Pineto beffato, pari Jesina al 93’ la vittoria manca da un mese

PINETO. Sfuma in extremis la vittoria per il Pineto contro la Jesina. L’eurogol di Cameruccio, in pieno recupero, nega la gioia dei tre punti alla squadra di Amaolo. Partita ricca di colpi di scena...
PINETO. Sfuma in extremis la vittoria per il Pineto contro la Jesina. L’eurogol di Cameruccio, in pieno recupero, nega la gioia dei tre punti alla squadra di Amaolo. Partita ricca di colpi di scena al "Mariani-Pavone", segnata da tanti episodi e con un finale a sorpresa. In avvio gli ospiti sono propositivi, con Bubalo che al 4' spedisce di poco oltre la traversa. Ma l'occasione più ghiotta in avvio è per Pierandrei che, al 7', spedisce fuori bersaglio il ravvicinato colpo di testa.
La reazione del Pineto al 24' con il diagonale di Tomassini, al rientro dopo il lungo infortunio. Col passare dei minuti, i locali conquistano campo e si fanno pericolosi al 28', quando Villanova fa partire la sciabolata per Tomassini, anticipato in extremis da David in uscita.

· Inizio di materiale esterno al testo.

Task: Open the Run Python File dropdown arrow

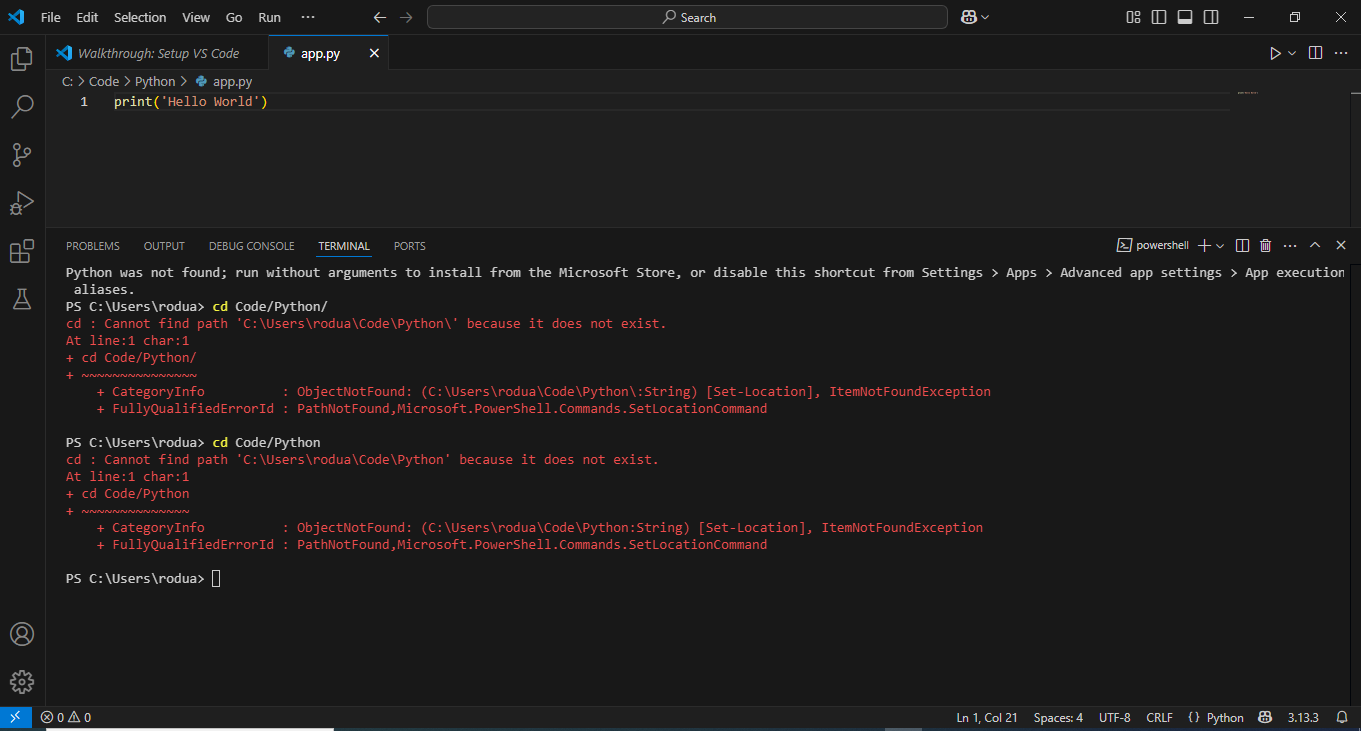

Alla mezz'ora il centravanti ci prova anche su calcio piazzato, con la punizione che termina fuori di un soffio. Tegola per il Pineto al 32', quando Amadio è costretto ad abbandonare anzitempo il terreno di gioco per un problema muscolare lasciando spazio a Fortunato, che si rivelerà decisivo.

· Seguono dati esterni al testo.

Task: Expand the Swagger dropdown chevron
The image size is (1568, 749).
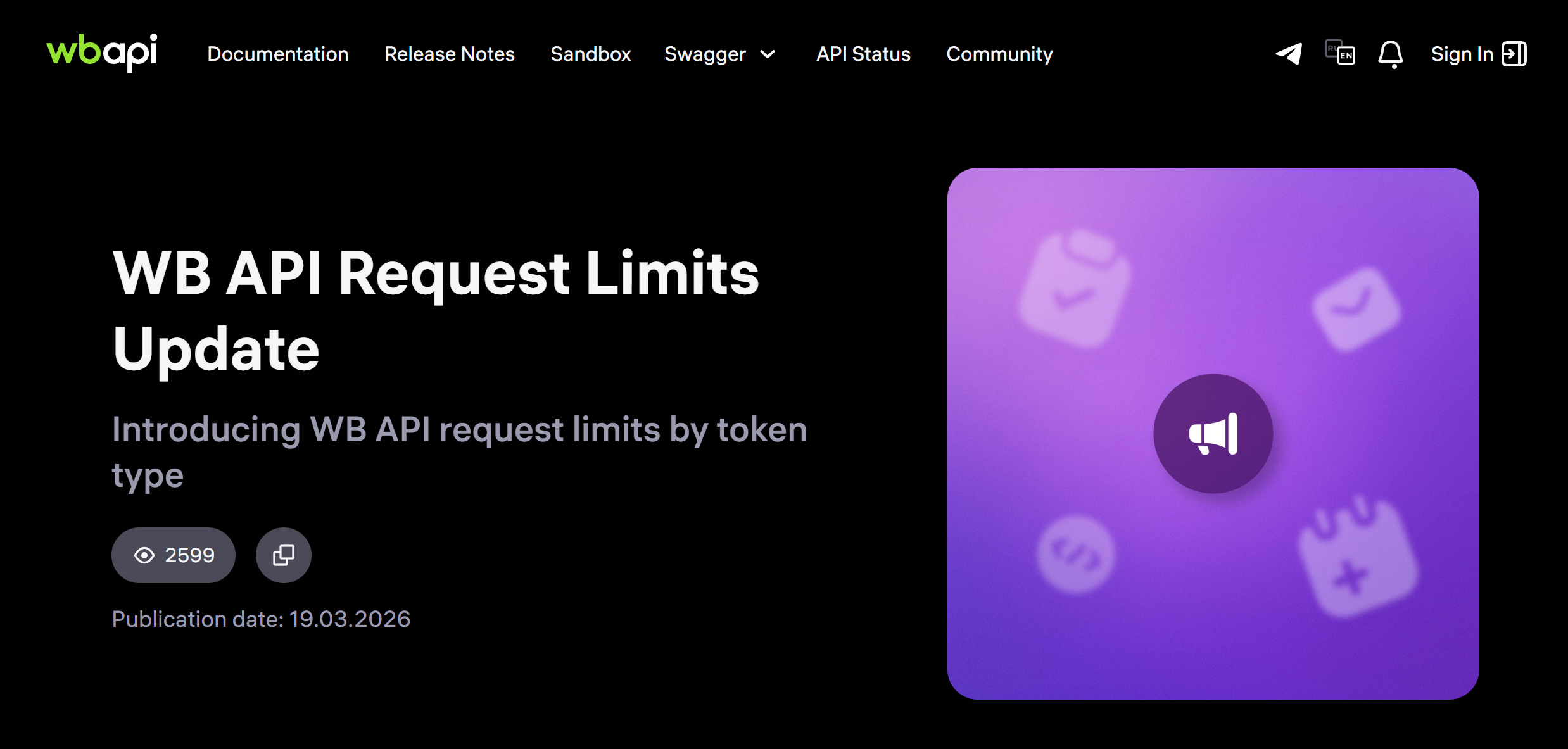Action: point(768,54)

La gara si sblocca al 36' quando Tomassini, in torsione, trova la deviazione vincente sul cross di Esposito. Rientro con gol per il centravanti biancazzurro. Ma, non c'è neppure il tempo di gioire, perchè sul capovolgimento di fronte la Jesina trova il rocambolesco gol del pari, con la conclusione di Ceccuzzi che carambola su Pomante e beffa Fargione. Sfortunato il capitano biancazzurro che, al 45', intercetta in maniera maldestra il filtrante per Parasecoli che ne approfitta e batte Fargione per la seconda volta. Potrebbe subire il contraccolpo psicologico il Pineto, invece la reazione locale si concretizza subito in avvio di ripresa. Al 4' Ciarcelluti, atterrato da Martedì, si procura un calcio di rigore che Fortunato, di potenza, trasforma riportando il risultato in parità. Ora il Pineto insiste e, al 19', mette a segno il controsorpasso con il neo-entrato Mazzei che, dalla sinistra disegna una traiettoria imprendibile che s'insacca all'altezza del palo opposto. La partita sembra saldamente nelle mani dei locali che, alla mezz'ora, avrebbero anche la possibilità di chiuderla, ma Ciarcelluti calcia sull'esterno della rete. Quando i tre punti sembrano ormai cosa fatta, però, accade ciò che non ti aspetti. Al 48' Cameruccio s'inventa una pennellata che lascia tutti senza fiato e rinvia ancora il ritorno alla vittoria dei biancazzurri. Una vittoria che manca dalla seconda giornata contro il Matelica (23 settembre). «Dopo i primi dieci minuti di difficoltà abbiamo preso in mano le redini della partita e avremmo meritato di chiudere il primo tempo sull'1-0», dichiara Amaolo. «Ci sono stati due episodi negativi, che potevano essere decisivi a livello psicologico, invece la squadra ha saputo reagire. Nel finale, anche i cambi obbligati hanno influito negativamente, e poi è arrivato quel tiro imparabile da fuori area che ha deciso il pareggio. Io continuo a lavorare», conclude Amaolo, «cercando prestazioni importanti e poi saranno altri a decidere». «Credo che il pareggio sia giusto», dichiara Ciampelli, «anche se arrivato al 93'. Nell'ultimo quarto d'ora, con due 2000 e tre '99 in campo, credo che la squadra abbia fatto vedere quello che ha e quello che può fare».